Turmeric Dietary Supplements


Supplements containing turmeric are probably not a good idea. As wonderful as the nutritional benefits of turmeric can be, more curcumin is not necessarily better, and excessive amounts can be dangerous.


For example, turmeric supplements may increase your risk of kidney stones, especially if your family has a history of this condition. Curcumin supplements contain much higher concentrations of the compound than would be consumed by consuming turmeric-flavoured foods or turmeric tea.


Curcumin and other active ingredients in turmeric are not bioavailable, which means they are not easily absorbed by the body. Additionally, the digestive process breaks down and quickly eliminates these beneficial compounds.


Therefore, regularly incorporating the spice into your meals is a safe way to increase your intake. Combining turmeric with black pepper may enhance the body's absorption of turmeric's beneficial compounds. When piperine from black pepper is combined with curcumin, its bioavailability is increased by a factor of 2,000%.


It is preferable to obtain curcumin and the majority of other nutrients from whole foods if taken for nutritional value but if one is suffering from an ailment a visit to a Naturopathic Practitioner is advised.


Supplements to turmeric and Drug Interactions


Certain medications may interact with curcumin in high doses, as found in concentrated turmeric supplements.


Turmeric supplements can reduce the pain-relieving effects of indomethacin, aspirin, ibuprofen, and acetaminophen.

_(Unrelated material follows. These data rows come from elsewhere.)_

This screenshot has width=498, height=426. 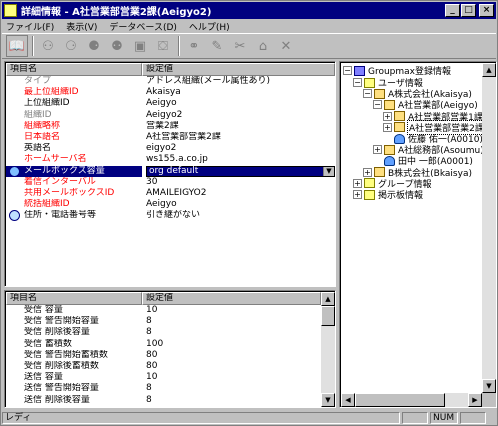 I want to click on org-merge-icon: ⚆, so click(x=71, y=46).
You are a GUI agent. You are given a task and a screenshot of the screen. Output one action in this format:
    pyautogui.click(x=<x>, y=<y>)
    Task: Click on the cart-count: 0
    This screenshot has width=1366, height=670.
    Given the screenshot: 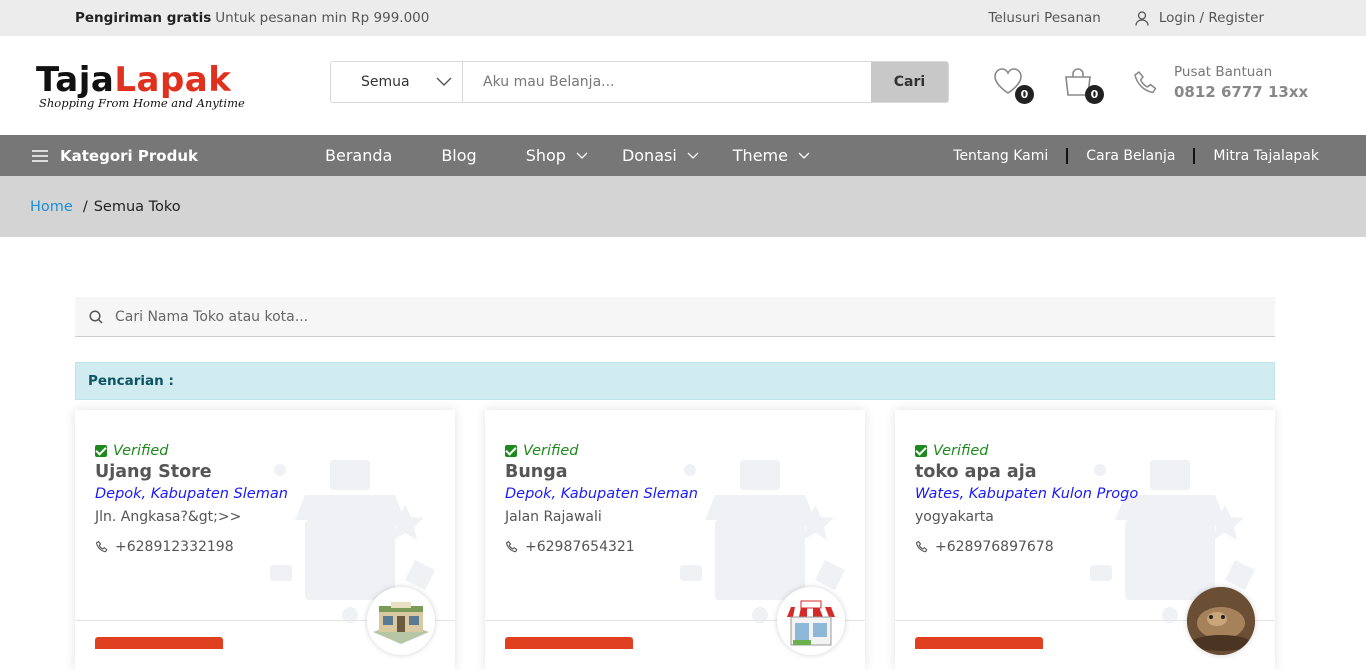 What is the action you would take?
    pyautogui.click(x=1094, y=94)
    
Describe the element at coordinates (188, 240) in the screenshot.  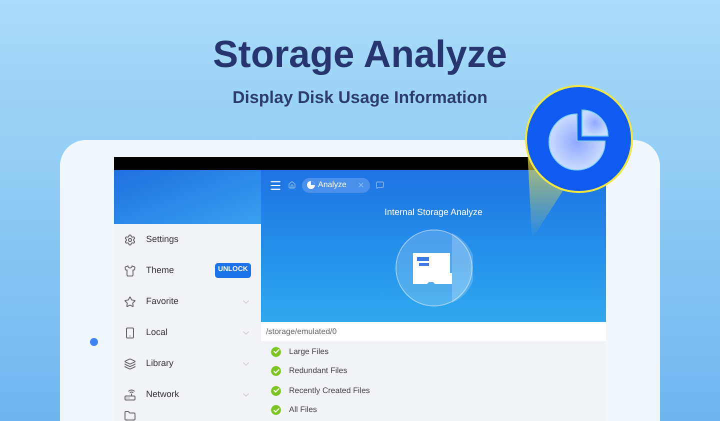
I see `sidebar-item: Settings` at that location.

Consult your physician before taking turmeric supplements if you are undergoing chemotherapy, and especially if you are taking the following chemotherapy agents:


  • Camptothecin

  • Mechlorethamine

  • Doxorubicin\sCyclophosphamide

  • Supplements containing turmeric or curcumin can increase the risk of bleeding in patients taking warfarin.


People taking the immunosuppressive drug tacrolimus may experience increased side effects if they consume large quantities of curcumin.

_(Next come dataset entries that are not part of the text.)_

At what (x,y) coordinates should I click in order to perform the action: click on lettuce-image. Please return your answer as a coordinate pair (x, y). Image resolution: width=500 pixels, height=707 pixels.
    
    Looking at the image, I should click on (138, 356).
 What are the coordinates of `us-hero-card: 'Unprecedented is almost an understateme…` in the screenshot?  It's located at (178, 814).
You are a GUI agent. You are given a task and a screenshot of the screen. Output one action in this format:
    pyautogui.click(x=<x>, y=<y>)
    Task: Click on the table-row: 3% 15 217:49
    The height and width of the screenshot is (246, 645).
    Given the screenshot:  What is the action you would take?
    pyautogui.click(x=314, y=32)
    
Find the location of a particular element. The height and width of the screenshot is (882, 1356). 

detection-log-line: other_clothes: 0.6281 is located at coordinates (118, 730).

Turmeric's Adverse Effects


If you are allergic to turmeric, consuming it may cause a rash, hives, or abdominal pain. Turmeric is generally safe when consumed in tea or food.

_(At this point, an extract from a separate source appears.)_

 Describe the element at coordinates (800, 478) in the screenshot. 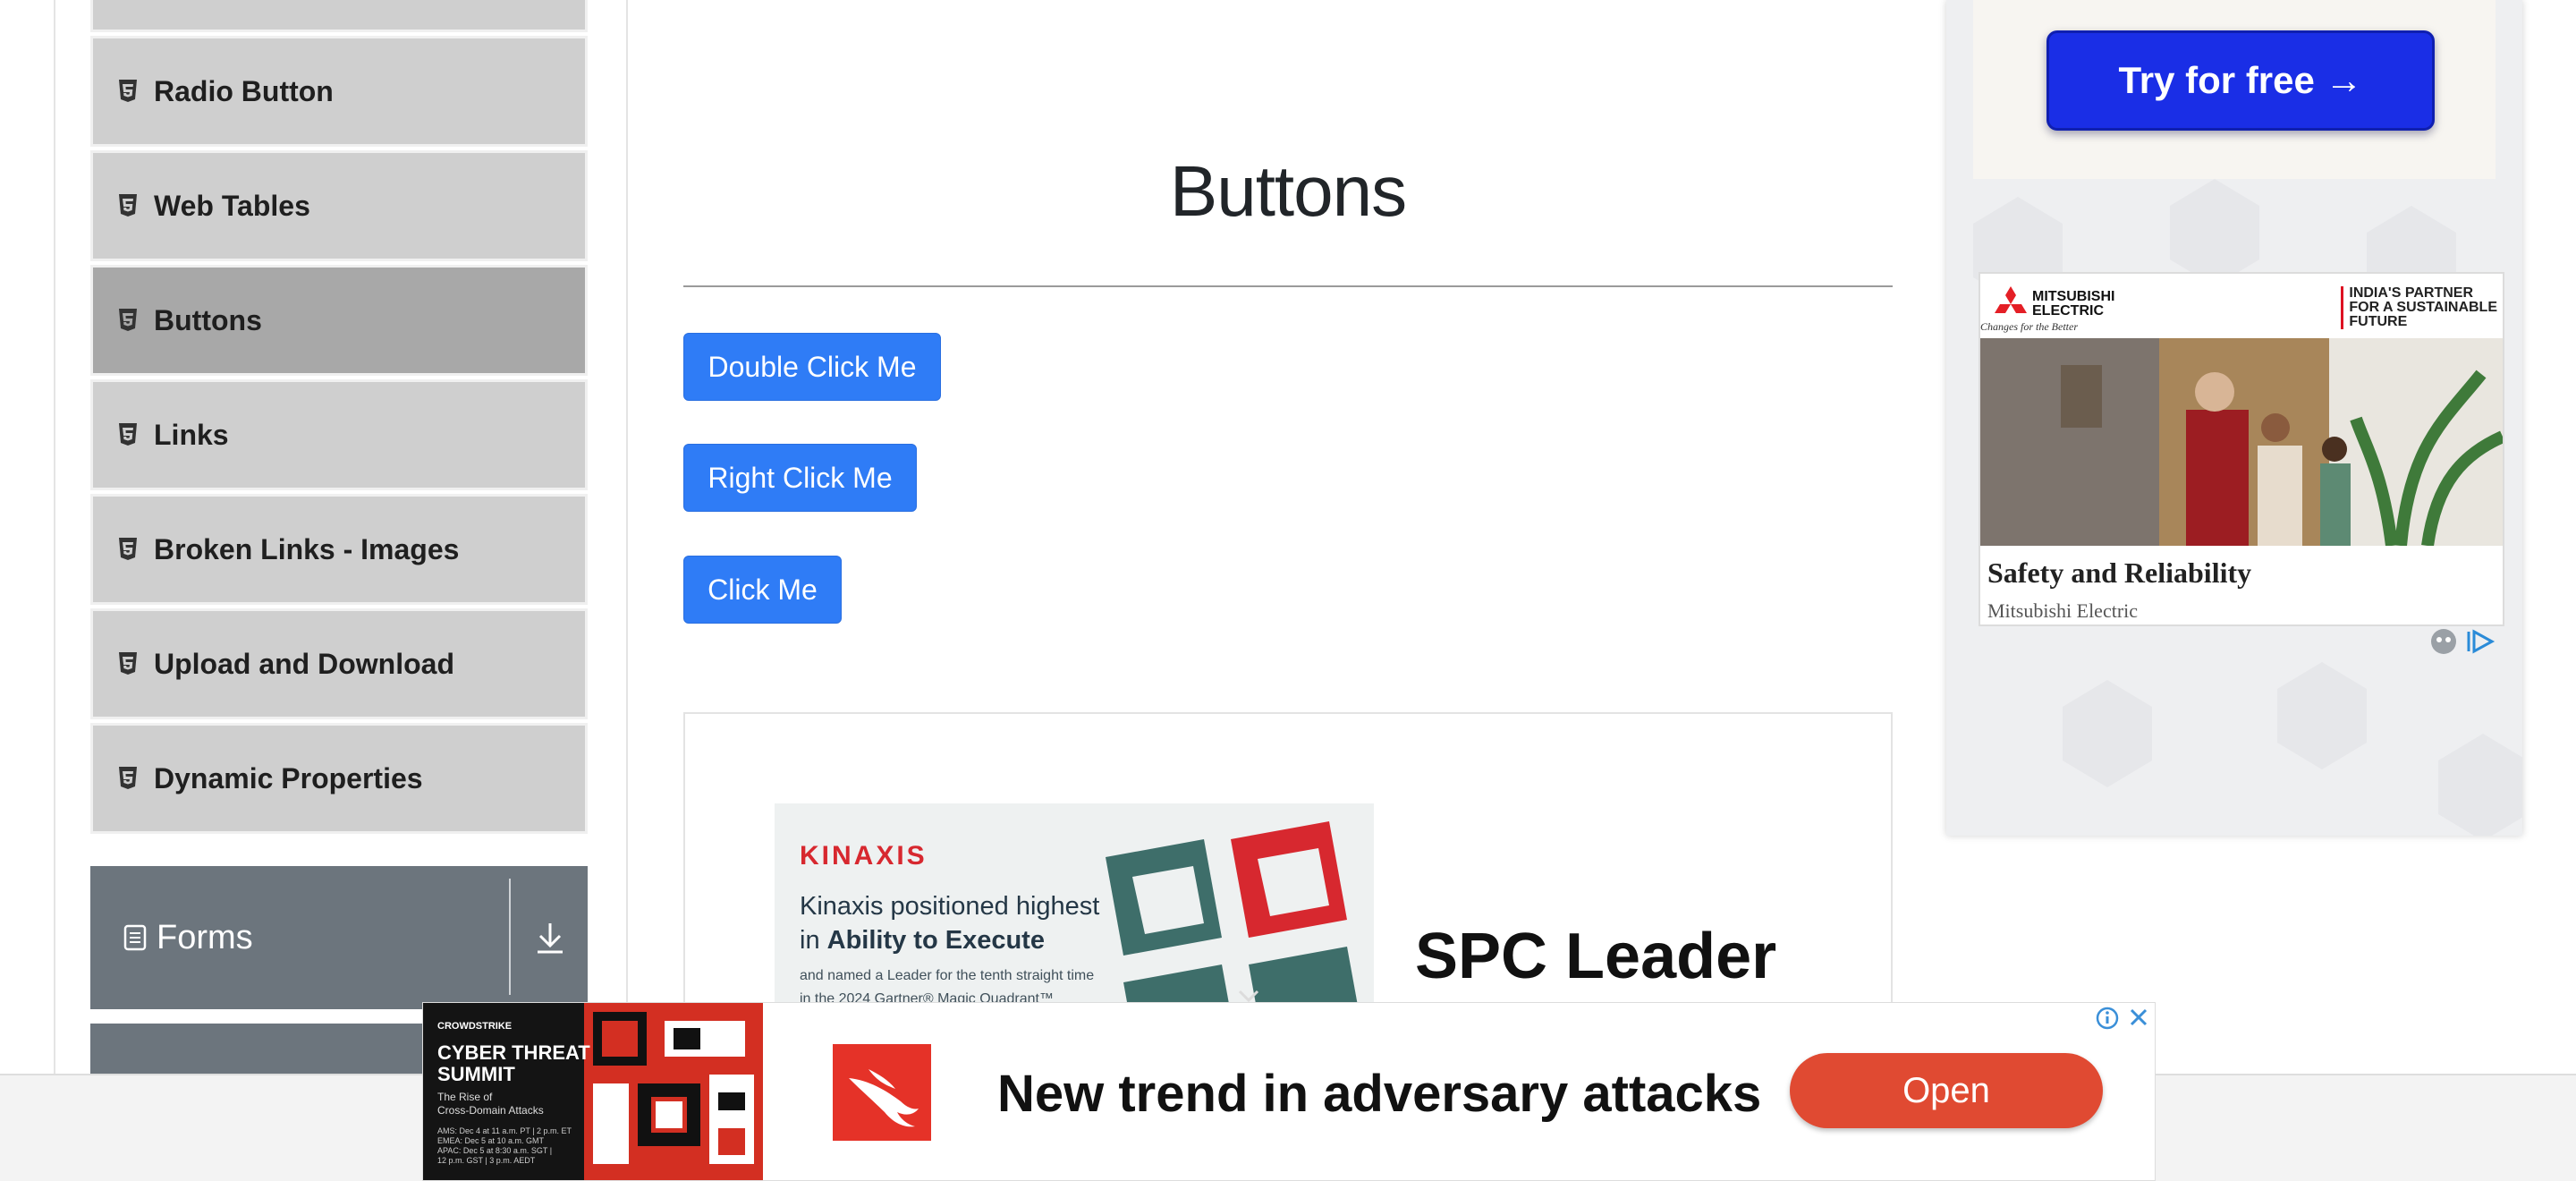

I see `right-click-button: Right Click Me` at that location.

Most adverse effects are associated with supplements containing extremely high concentrations of curcumin (pills, capsules and gummies).


How to Appreciate Turmeric


Some types of mustard use turmeric as a natural colouring agent, and it is an ingredient in curry powder. We particularly enjoy the earthy flavour of turmeric on its own and that it adds depth of flavour and a pleasing colour to vegan Thai and other vegan Asian dishes, stews, and chilis.


Tumeric can be purchased whole and frozen up to 6 months.


Turmeric's yellow pigment can stain countertops and fabrics, so you should be cautious when working with it. On many surfaces, stains can be removed using mild abrasives or chlorine-based cleaners.


Turmeric Tea


Like ginger, turmeric root can be brewed into a healthy and delicious tea.


To make tea;


2 tablespoons of chopped turmeric root or 2 teaspoons of turmeric powder

1–2 cups water should be brought to a boil

Reduce to a simmer for five minutes, then strain.

The flavour of turmeric tea can be altered by adding lemon and/or agave


Vegan soup with pumpkin, butternut squash, and curry


Ingredients


  • Coconut oil

  • 1 pound of peeled and diced pumpkin and butternut squash.

  • 2 diced shallots 2–3 teaspoons Thai red curry paste

  • 2 tablespoons of turmeric powder or 2 tablespoons of grated turmeric root

  • 4 cups of vegetable broth or stock

  • a single can of unsweetened coconut milk (can use full fat or low fat)

  • Sal and poivre

Directions


Pumpkin and butternut squash should be roasted at 400 degrees for 10 to 15 minutes with olive oil, salt, and pepper. When they are fork tender, they are cooked.

In a large stockpot or Dutch oven, cook shallot, red curry paste, and turmeric for 8 to 10 minutes in olive oil. The shallot should be translucent and soft.

Add vegetable broth, roasted butternut squash, and pumpkin.

Simmer for a minimum of 20 minutes.

Adjust the flavour with salt, pepper, or red curry paste.

Coconut milk is added and simmered.

Blend either with stand blender or immersion blender.


By Dr. Sepi Sefy PhD whom specialises in Herbal Medicine of Ayurveda, Traditional Chinese & Western Herbal Medicine, alongside of Yoga, Nutrition and Phytotherapy.